# [Goal of the exercise]
Would you please transcribe the entire listing exactly?

# [Data section]
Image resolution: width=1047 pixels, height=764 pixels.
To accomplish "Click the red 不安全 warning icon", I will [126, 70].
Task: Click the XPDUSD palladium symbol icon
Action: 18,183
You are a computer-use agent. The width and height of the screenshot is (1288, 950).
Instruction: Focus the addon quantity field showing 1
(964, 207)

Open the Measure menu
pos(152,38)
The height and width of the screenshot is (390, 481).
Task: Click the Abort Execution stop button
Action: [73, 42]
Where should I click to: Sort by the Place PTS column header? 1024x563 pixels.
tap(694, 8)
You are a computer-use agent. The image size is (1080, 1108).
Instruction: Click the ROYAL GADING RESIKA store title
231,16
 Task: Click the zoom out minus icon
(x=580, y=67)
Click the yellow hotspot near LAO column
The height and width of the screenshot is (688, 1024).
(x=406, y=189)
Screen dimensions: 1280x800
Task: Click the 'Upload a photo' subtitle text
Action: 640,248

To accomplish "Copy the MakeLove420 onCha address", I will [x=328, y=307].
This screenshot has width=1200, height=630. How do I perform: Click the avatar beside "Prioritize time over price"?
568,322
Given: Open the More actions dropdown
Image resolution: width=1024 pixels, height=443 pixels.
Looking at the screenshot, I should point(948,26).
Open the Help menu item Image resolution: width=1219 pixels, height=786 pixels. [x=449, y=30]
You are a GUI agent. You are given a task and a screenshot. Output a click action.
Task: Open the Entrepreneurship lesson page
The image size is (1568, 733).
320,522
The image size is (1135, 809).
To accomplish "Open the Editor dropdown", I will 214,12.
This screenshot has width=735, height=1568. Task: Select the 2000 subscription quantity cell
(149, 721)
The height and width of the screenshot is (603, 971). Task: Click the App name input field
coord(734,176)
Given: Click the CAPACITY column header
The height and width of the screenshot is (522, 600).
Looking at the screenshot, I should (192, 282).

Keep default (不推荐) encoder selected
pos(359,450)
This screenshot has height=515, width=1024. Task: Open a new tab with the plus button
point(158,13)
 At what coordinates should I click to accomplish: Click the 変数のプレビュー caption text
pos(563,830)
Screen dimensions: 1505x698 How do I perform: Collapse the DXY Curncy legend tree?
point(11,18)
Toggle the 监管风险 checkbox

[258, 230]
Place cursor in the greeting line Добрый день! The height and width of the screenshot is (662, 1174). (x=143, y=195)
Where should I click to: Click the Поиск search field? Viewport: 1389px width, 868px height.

# [Solution below]
Image resolution: width=1047 pixels, height=764 pixels.
To accomplish "Click the red 不安全 warning icon", I will [126, 70].
Task: Click the XPDUSD palladium symbol icon
Action: 18,183
You are a computer-use agent. The width and height of the screenshot is (1288, 950).
Instruction: Focus the addon quantity field showing 1
(964, 207)

Open the Measure menu
pos(152,38)
The height and width of the screenshot is (390, 481).
Task: Click the Abort Execution stop button
Action: [73, 42]
Where should I click to: Sort by the Place PTS column header? 1024x563 pixels.
tap(694, 8)
You are a computer-use agent. The image size is (1080, 1108).
Instruction: Click the ROYAL GADING RESIKA store title
231,16
 Task: Click the zoom out minus icon
(x=580, y=67)
Click the yellow hotspot near LAO column
The height and width of the screenshot is (688, 1024).
(x=406, y=189)
Screen dimensions: 1280x800
Task: Click the 'Upload a photo' subtitle text
Action: 640,248

To accomplish "Copy the MakeLove420 onCha address", I will [x=328, y=307].
This screenshot has width=1200, height=630. How do I perform: Click the avatar beside "Prioritize time over price"?
568,322
Given: Open the More actions dropdown
Image resolution: width=1024 pixels, height=443 pixels.
Looking at the screenshot, I should point(948,26).
Open the Help menu item Image resolution: width=1219 pixels, height=786 pixels. [x=449, y=30]
You are a GUI agent. You are given a task and a screenshot. Output a click action.
Task: Open the Entrepreneurship lesson page
The image size is (1568, 733).
320,522
The image size is (1135, 809).
To accomplish "Open the Editor dropdown", I will 214,12.
This screenshot has width=735, height=1568. Task: Select the 2000 subscription quantity cell
(149, 721)
The height and width of the screenshot is (603, 971). Task: Click the App name input field
coord(734,176)
Given: Click the CAPACITY column header
The height and width of the screenshot is (522, 600).
Looking at the screenshot, I should (192, 282).

Keep default (不推荐) encoder selected
pos(359,450)
This screenshot has height=515, width=1024. Task: Open a new tab with the plus button
point(158,13)
 At what coordinates should I click to accomplish: Click the 変数のプレビュー caption text
pos(563,830)
Screen dimensions: 1505x698 How do I perform: Collapse the DXY Curncy legend tree?
point(11,18)
Toggle the 监管风险 checkbox

[258, 230]
Place cursor in the greeting line Добрый день! The height and width of the screenshot is (662, 1174). (x=143, y=195)
Where should I click to: Click the Поиск search field? Viewport: 1389px width, 868px height.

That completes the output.